Composed: 1947
Premiered: 1948, London
Duration: 29 minutes
Francis Poulenc was the scion of a prosperous French family. (The multinational pharmaceutical firm Poulenc-Rhône was the source of their wealth.) He was educated in the traditional, classical French way and pursued music only as a talented amateur until his 20s, when he decided some formal instruction was desirable. His endeavours centred on vocal music; he was a master of the subtleties of French poetry, which he set in a deceptively simple style. Later in life, he concentrated increasingly on religious music. Throughout, he searched for economy of means – saying more with less and less.
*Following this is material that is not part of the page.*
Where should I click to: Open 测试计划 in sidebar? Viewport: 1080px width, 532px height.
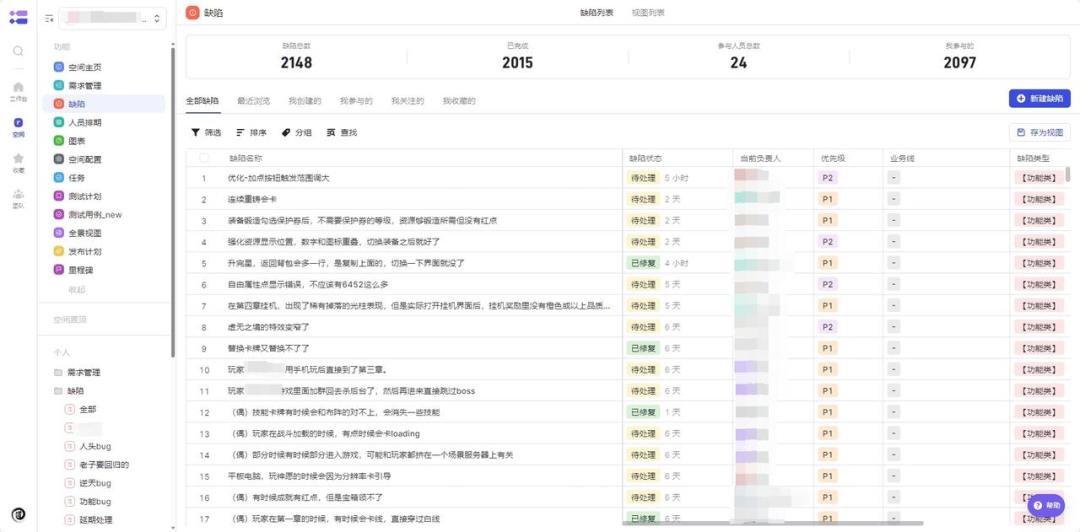(x=84, y=196)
As befits a composer of mainly vocal music, melody was all-important to him, structure and counterpoint much less. His music is surely a refutation of the proposition that all tunes have been discovered. Accordingly, he took little interest in any of the fashionable musical trends of his day – serial, electronic, aleatoric, or other “new” kinds of composition held no appeal for him. As Poulenc himself put it, “I know perfectly well that I’m not one of those composers who have made harmonic innovations like Stravinsky, Ravel, or Debussy, but I think there’s room for new music which doesn’t mind using other people’s chords. Wasn’t that the way with Mozart and Schubert?”
Poulenc’s Sinfonietta was commissioned by the British Broadcasting Commission to celebrate the first anniversary of the Third Programme in 1947. It is his only symphonic work, and the title is an indication of its modest scale and lack of pretension.
Program note by the late Dr. C.W. Helleiner.